Removing at the head
The removal at the head in doubly linked lists is also very similar to the removal at the head of singly linked lists. So, we need to access the node that is being pointed by the head (first node) and we copy its pointer “next” to the head. Then we can release it from memory. Now, remember that we have a doubly linked list so, the “new first node” – “790” – that was the second node, had its pointer “previous” pointing to the node “1234”. But now, the node “790” has become the new node and its pointer “previous” shall be set to NULL. The implementation is very similar to the one we saw in singly linked lists, but we need to add code to adjust the pointer “previous”. Try to write the code!
Removing at the tail
The removal at the tail is similar to the removal at the head but we use the pointer “tail” instead. In this case, we copy the pointer “previous” from the last node to the tail and then we can release it from memory. However, in this case we still have the pointer “next” of the “new last node” pointing to the node “2154” that is being deleted and shall be changed to NULL. We will see the code together with the removal at the middle of the list.
Removing at the middle of the list
To remove a node at the middle of a double linked list, we can use two processes.

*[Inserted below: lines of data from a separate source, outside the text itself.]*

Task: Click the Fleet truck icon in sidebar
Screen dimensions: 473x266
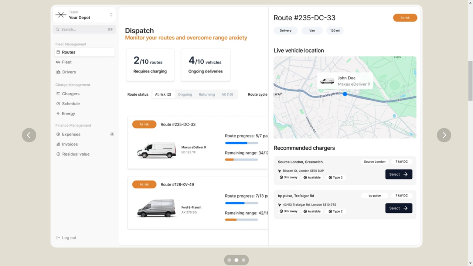Action: [58, 62]
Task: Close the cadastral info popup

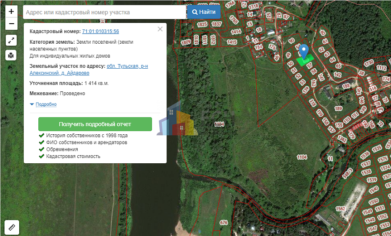Action: pyautogui.click(x=160, y=29)
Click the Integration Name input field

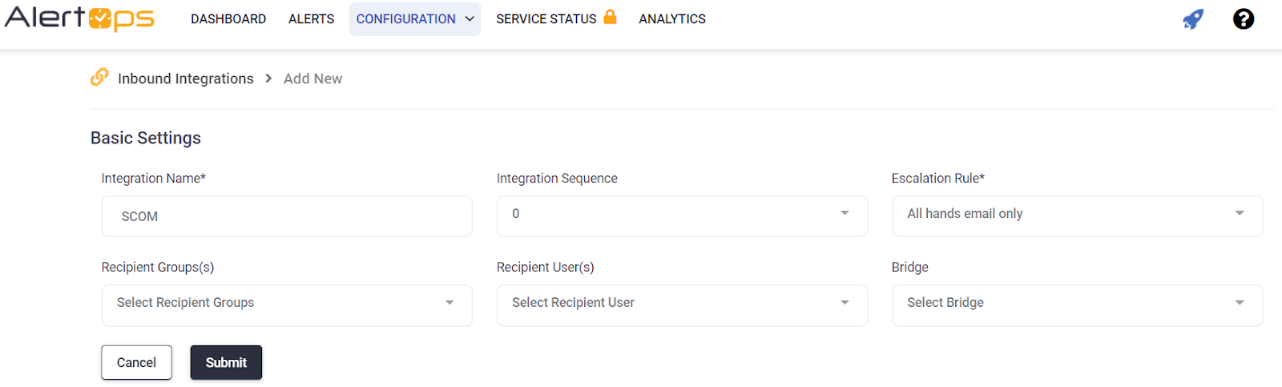(x=287, y=216)
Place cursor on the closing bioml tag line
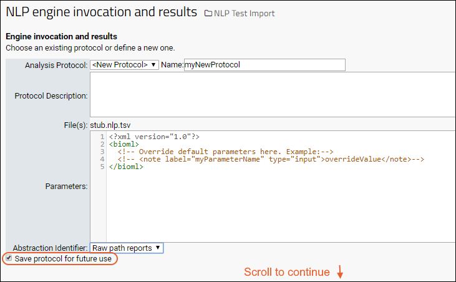Screen dimensions: 456x282 126,167
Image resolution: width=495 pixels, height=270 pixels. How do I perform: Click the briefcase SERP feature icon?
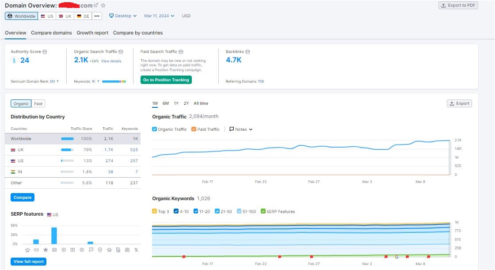click(x=127, y=250)
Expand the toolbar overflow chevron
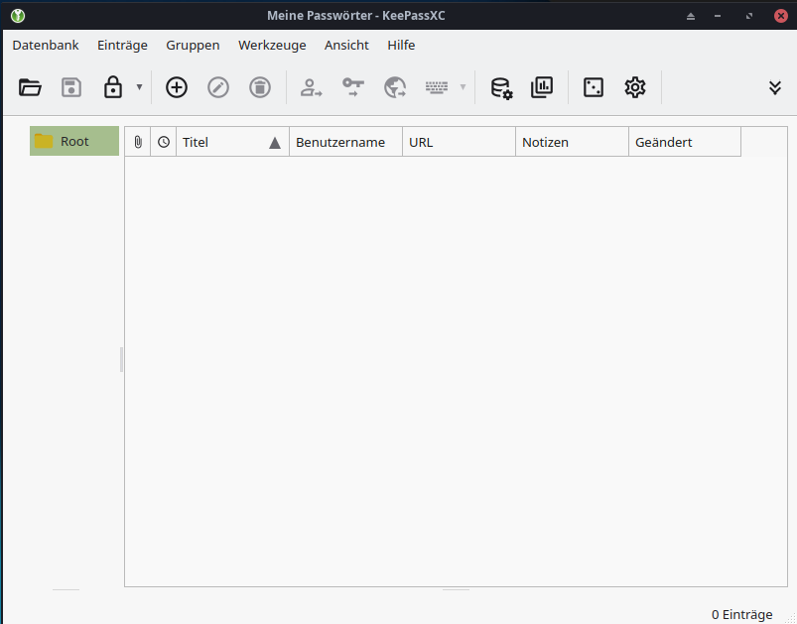Viewport: 797px width, 624px height. (x=775, y=87)
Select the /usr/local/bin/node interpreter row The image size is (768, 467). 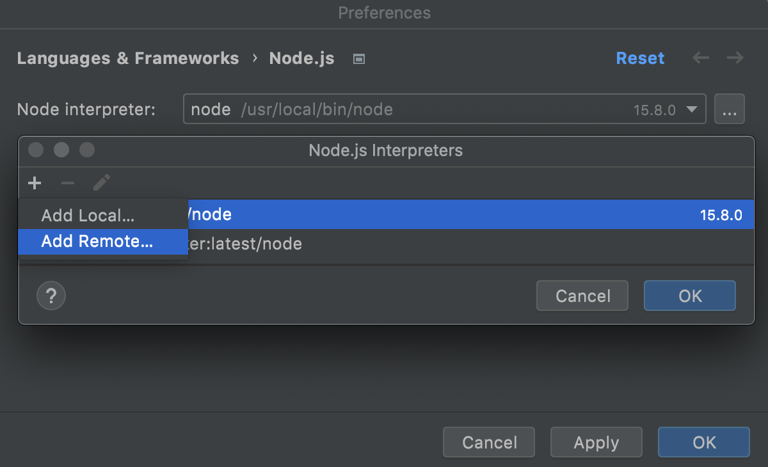(448, 214)
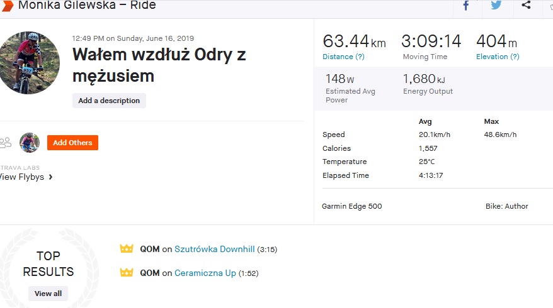Open the share options icon
Image resolution: width=553 pixels, height=308 pixels.
pyautogui.click(x=526, y=6)
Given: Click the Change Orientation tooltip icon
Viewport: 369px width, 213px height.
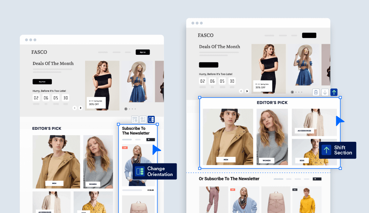Looking at the screenshot, I should (x=140, y=171).
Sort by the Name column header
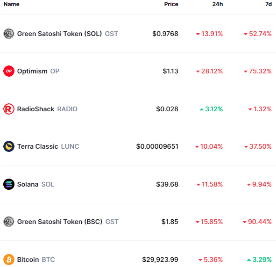 click(x=11, y=4)
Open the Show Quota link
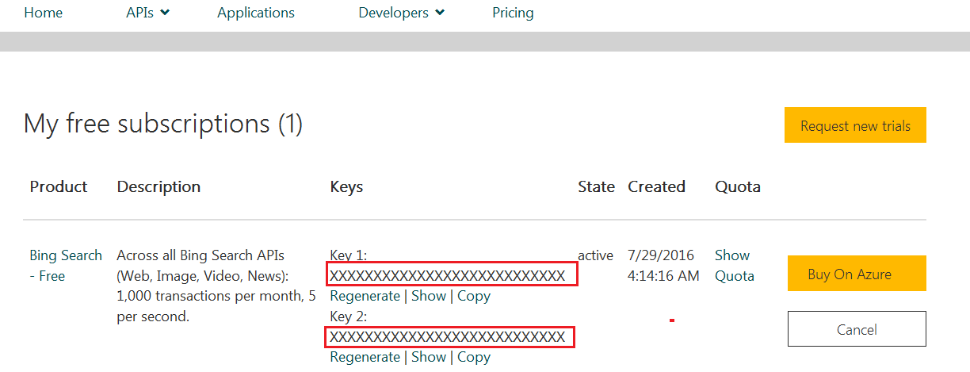The image size is (970, 372). pos(735,266)
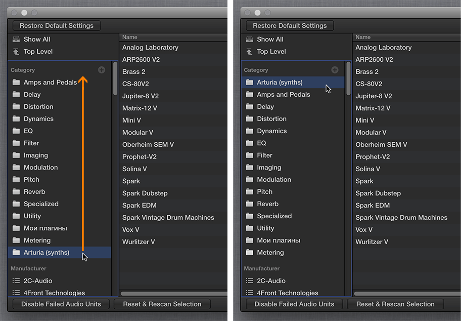Click the add category plus icon in right window
Viewport: 461px width, 321px height.
(x=335, y=70)
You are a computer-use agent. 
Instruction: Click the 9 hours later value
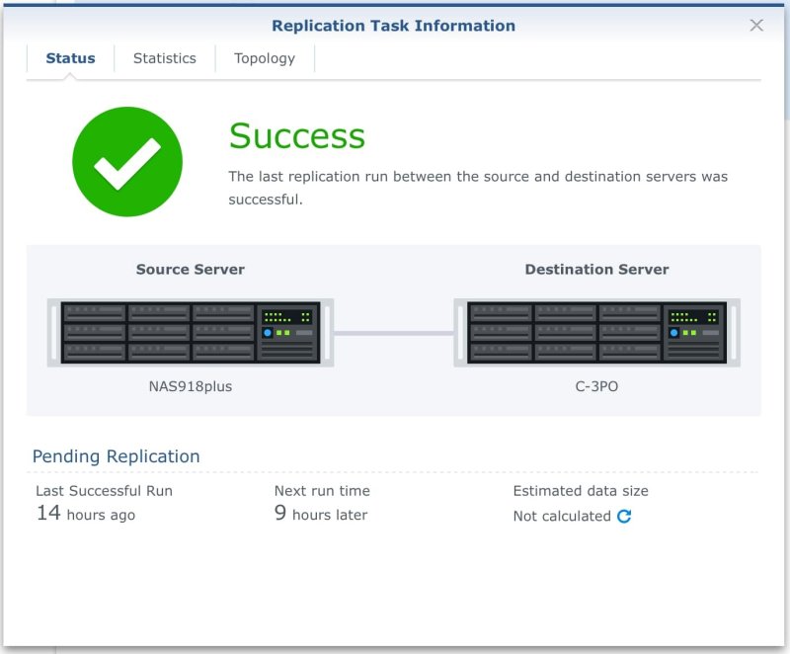coord(321,514)
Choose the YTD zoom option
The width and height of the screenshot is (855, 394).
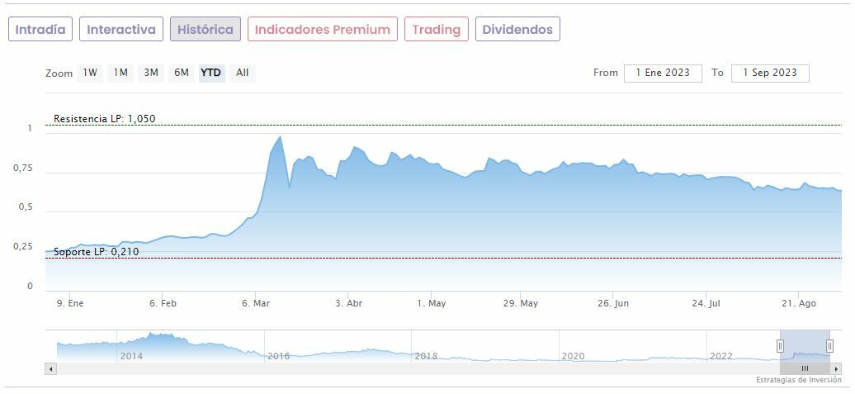point(211,73)
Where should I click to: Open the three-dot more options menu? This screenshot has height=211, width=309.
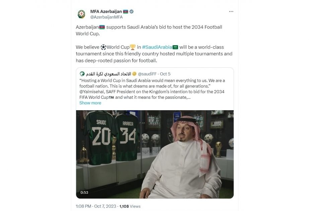click(231, 11)
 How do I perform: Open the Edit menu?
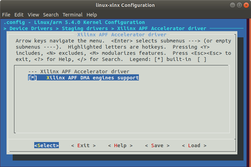(19, 15)
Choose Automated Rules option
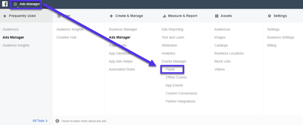Screen dimensions: 303x125 click(122, 69)
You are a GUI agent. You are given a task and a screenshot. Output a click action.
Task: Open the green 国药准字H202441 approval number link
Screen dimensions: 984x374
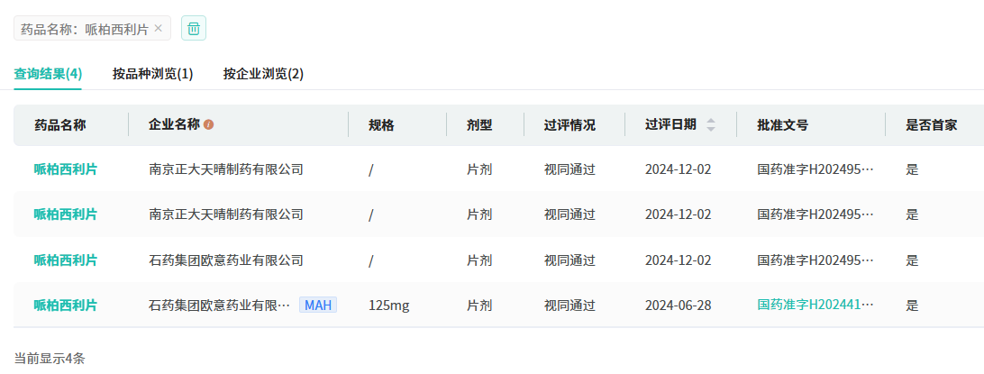click(x=815, y=306)
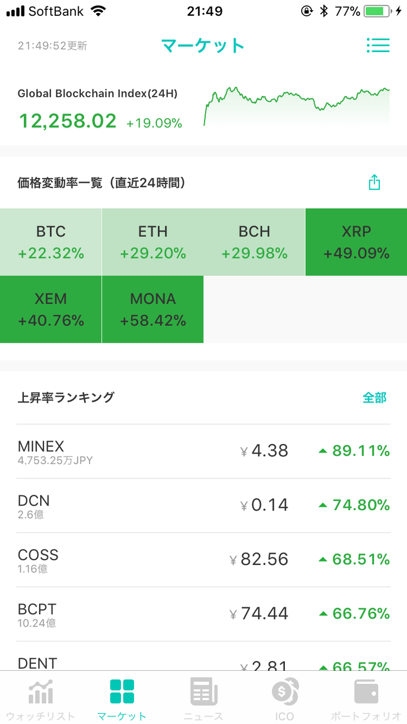The width and height of the screenshot is (407, 724).
Task: Open the COSS ranking row
Action: click(204, 560)
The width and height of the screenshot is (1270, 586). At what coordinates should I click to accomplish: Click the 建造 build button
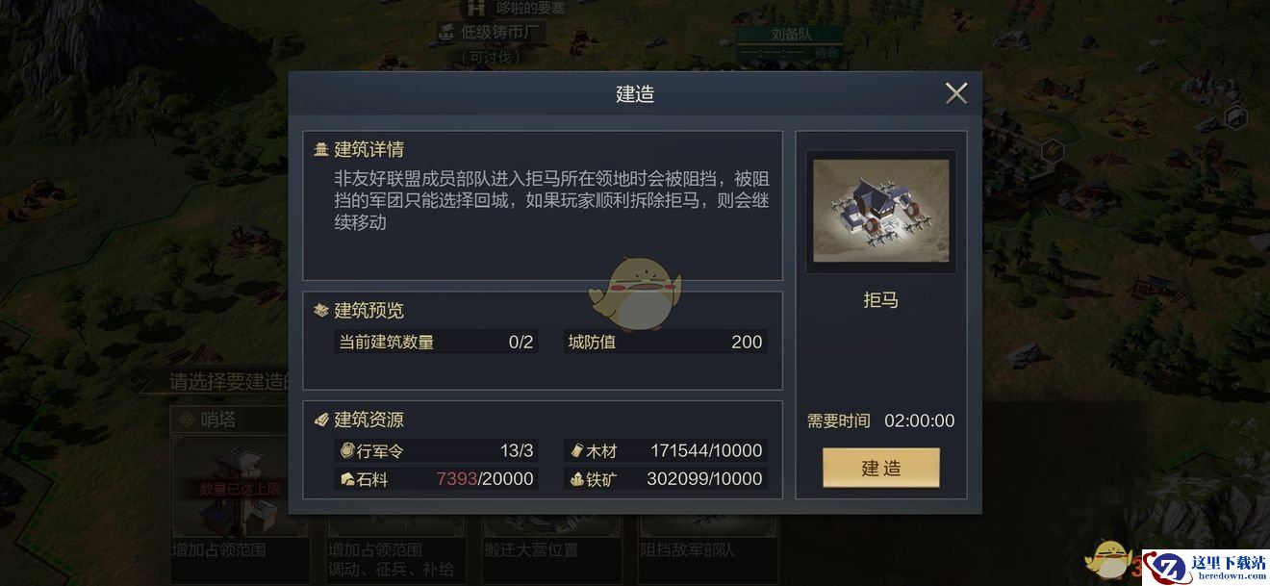click(x=880, y=468)
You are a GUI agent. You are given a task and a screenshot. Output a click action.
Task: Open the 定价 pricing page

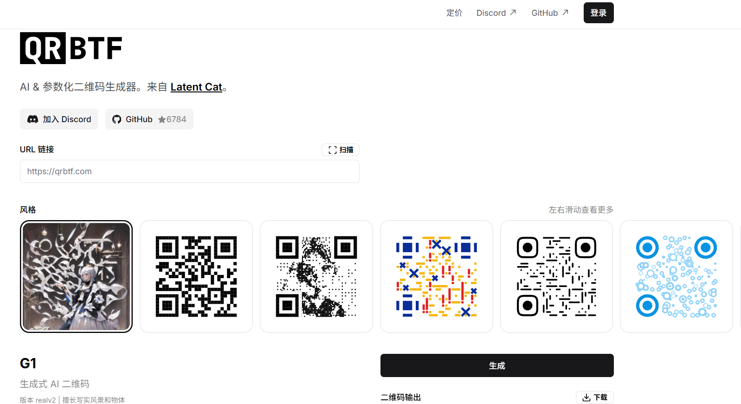tap(454, 13)
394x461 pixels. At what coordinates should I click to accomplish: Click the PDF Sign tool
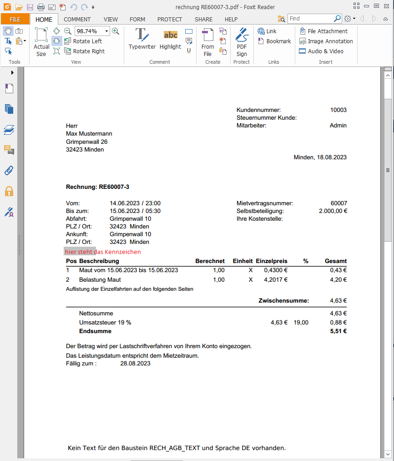(x=242, y=41)
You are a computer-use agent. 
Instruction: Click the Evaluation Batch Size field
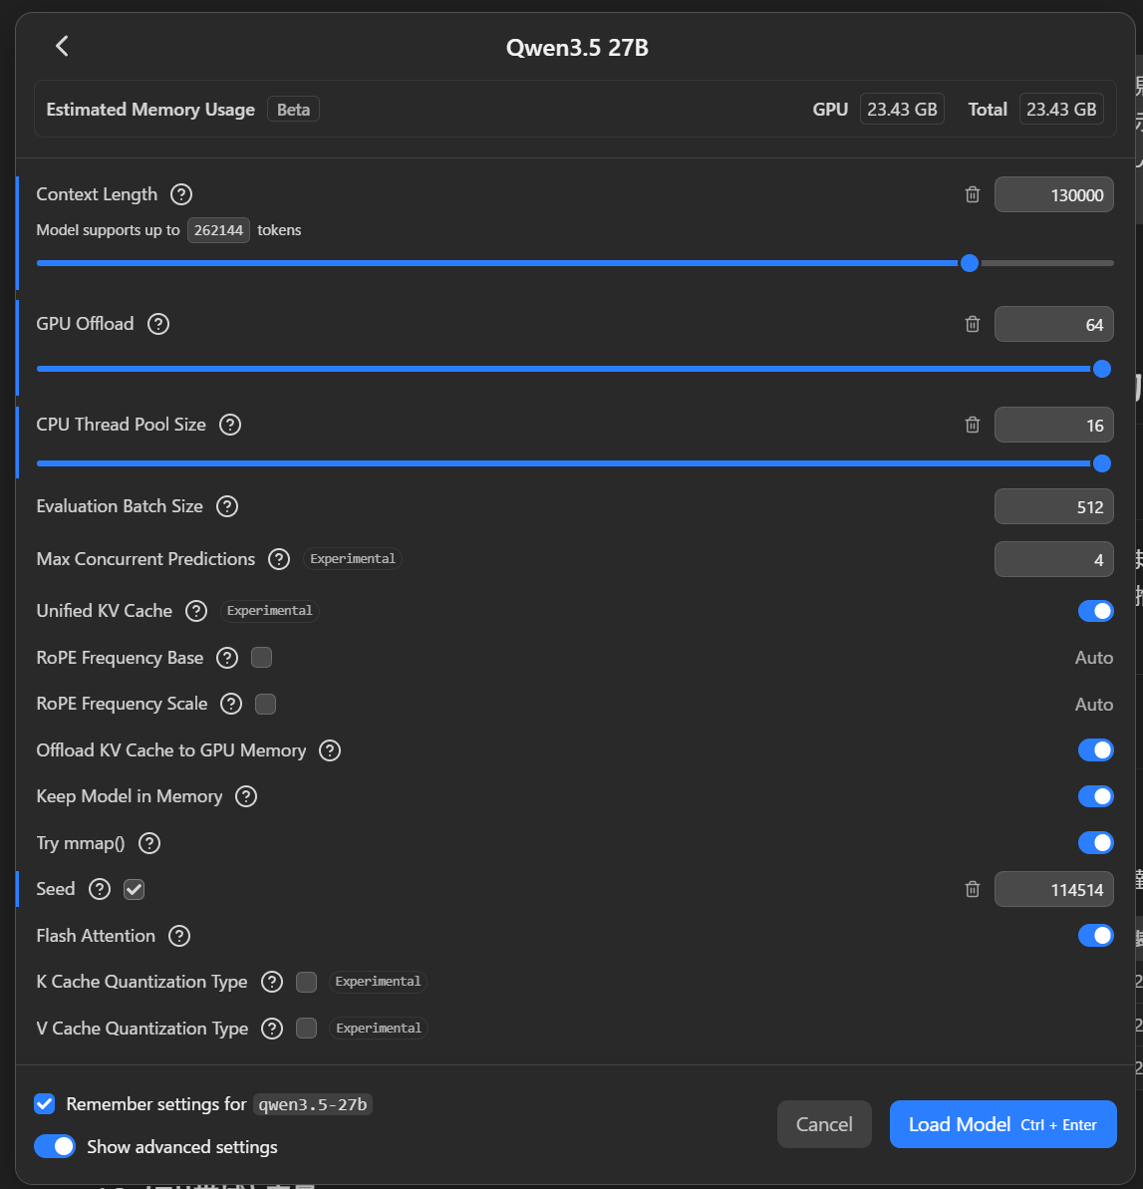point(1053,506)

We can search the node from the head and using the pointers “next“, or we can search the node from the tail and using the pointers “previous“.
In the first case, searching from the head, we have to search the node prior to the node we want to remove. Once we find it, and similar to a singly linked list, we copy the pointer “next” from the node we want to remove (node “1234” in the picture above) to the prior node (node “4220” in the picture), so it will now be pointing to the node that follows the node we want to remove (node “790” in the picture). Once again, and because we have a doubly linked list, we have to access the node “790” and change its pointer “previous” to the node prior to the node we want to remove. Having done this operations, the integrity of the list its guaranteed and we can release the node we want to remove from memory. In the singly linked lists, we saw that we could also use this process to remove a node at the tail, because by copying the pointer “next” from the last node (that shall be pointing to NULL) to the prior node, we are making this node the new last node. However, we need to pay attention when we are using doubly linked lists because we have the pointer “tail” and this one needs to be changed as well. Otherwise, it would be pointing to a node that no longer exists.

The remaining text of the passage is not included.